▶ _Instruksi Singkat 1_: Menurut teks tentang sejarah perlindungan hukum atas karya cipta, apa yang dulu diberikan perlindungan?
▶ _Instruksi Singkat 2_: Teruskan teks tentang sejarah perlindungan hukum atas karya cipta mulai dari kalimat terakhirnya.

Pada prinsipnya, perlindungan hukum yang diberikan pada karya cipta pada masa
itu sangatlah jauh berbeda dengan perlindungan serupa yang dikenal pada mas
kini. Dulu, yang diberikan perlindungan itu adalah buku (cetakan) dalam
pengertian benda, sedangkan yang dilindungi sekarang ini adalah bukan bukunya
itu dalam pengertian yang (konkret), melainkan isi dari buku itu yang
merupakan hasil dari karya intelektual manusia.
Pada masa ini, teori tentang Privileg berkembang pesat
di negara – negara Eropa, seperti di Jerman, Inggris dan perancis
1.

▶ _Cuplikan Data_:
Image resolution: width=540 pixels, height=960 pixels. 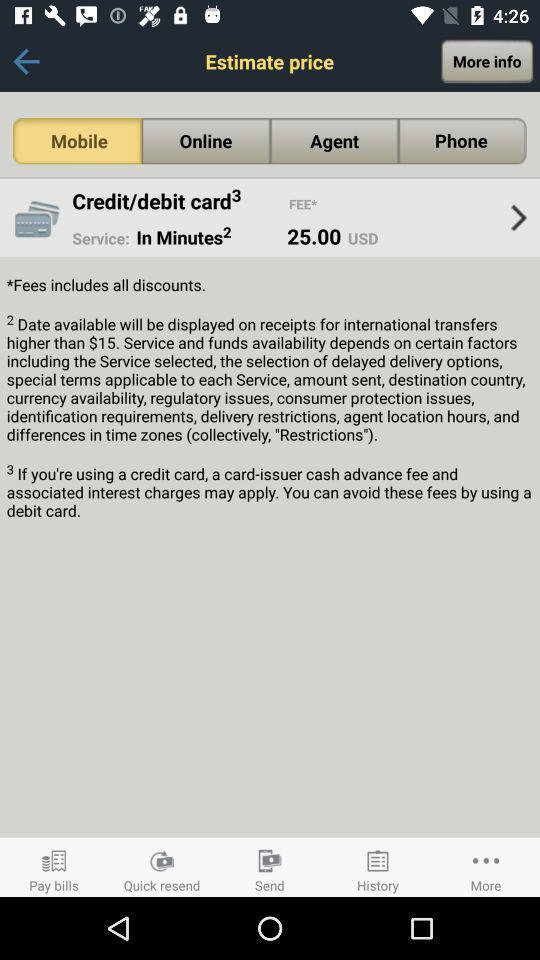 I want to click on the usd icon, so click(x=358, y=238).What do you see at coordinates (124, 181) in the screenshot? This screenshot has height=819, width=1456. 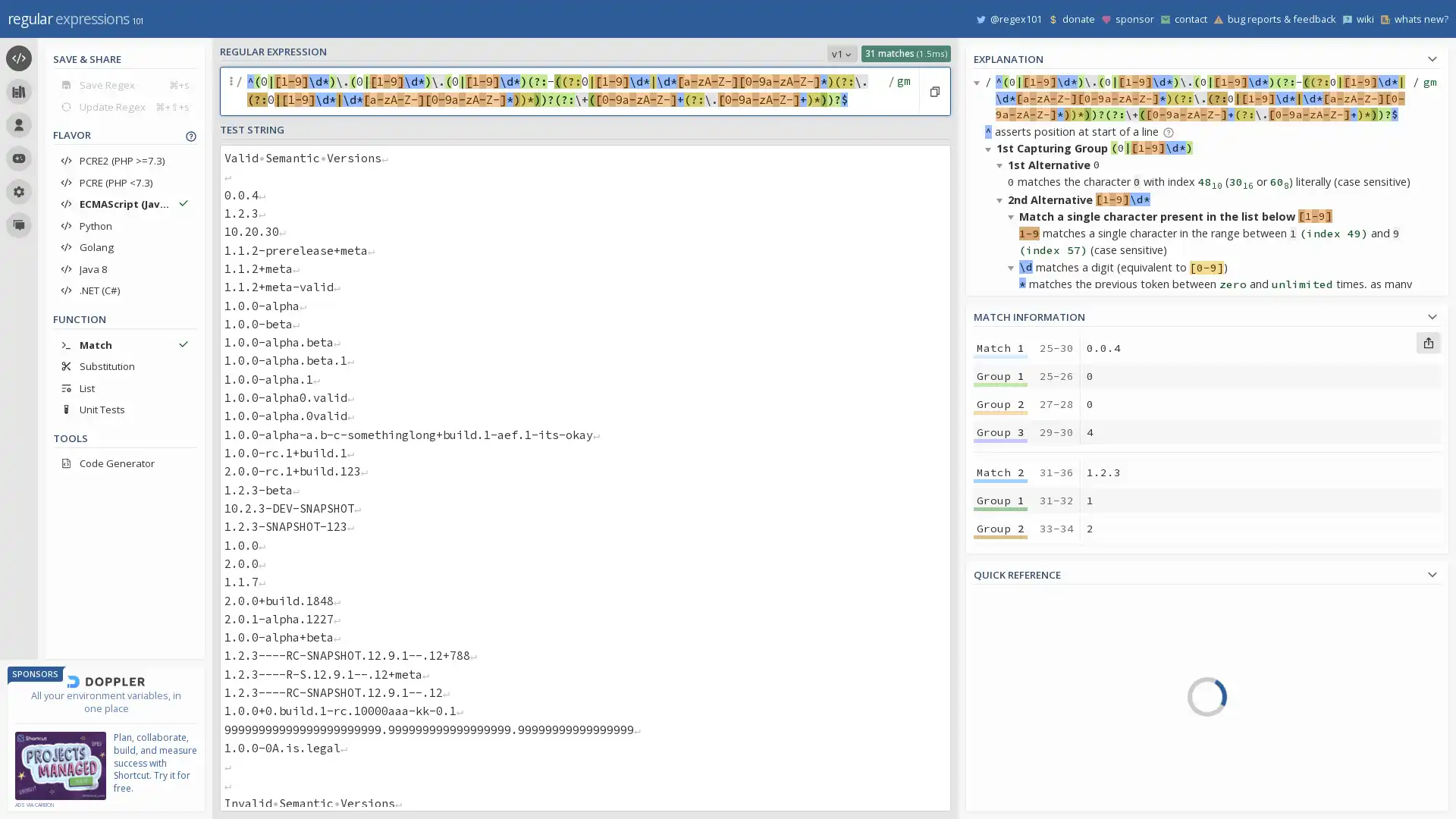 I see `PCRE (PHP <7.3)` at bounding box center [124, 181].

▶ _Jawaban 1_: Dulu yang diberikan perlindungan adalah buku (cetakan) dalam pengertian benda.

▶ _Jawaban 2_:
Jerman
Di negara Jerman, pemberian suatu Privileg pada waktu itu erat kaitannya
dengan hal sensor (Zensur) yang dilakukan oleh para raja atau para penasehat
spiritual raja dengan maksud melindungi buku – buku cetakan. Komosaris buku –
buku yang dibentuk oleh kerajaan pada tahun 1579 di Frankfurt am Main dan
Leizig mempunyai arti khusus dalam sejarah privileg di Jerman, karena kedua
kota tersebut menjadi pusat perdagangan buku dan tempat pameran buku – buku
pada masa itu.
Ajaran tentang Hak
Milik Percetakan di Jerman berkembang pesat dengan dibuatnya ketentuan –
ketentuan tentang pencetakan buku (Buchdruckerordnungen) di Frankfurt am Main
tahun 1588, 1598 dan 1660, juga di Nurnberg tahun 1673. Untuk pertama kali
melalui sebuah Keputusan federal (Bundesbeschluß) pada tahun 1835 menyatakan
pelarangan untuk memperbanyak karya cipta di alam teritorial Federal Jerman dan
sekaligus juga memberikan perlindungan hukum terhadap karya cipta dimaksud.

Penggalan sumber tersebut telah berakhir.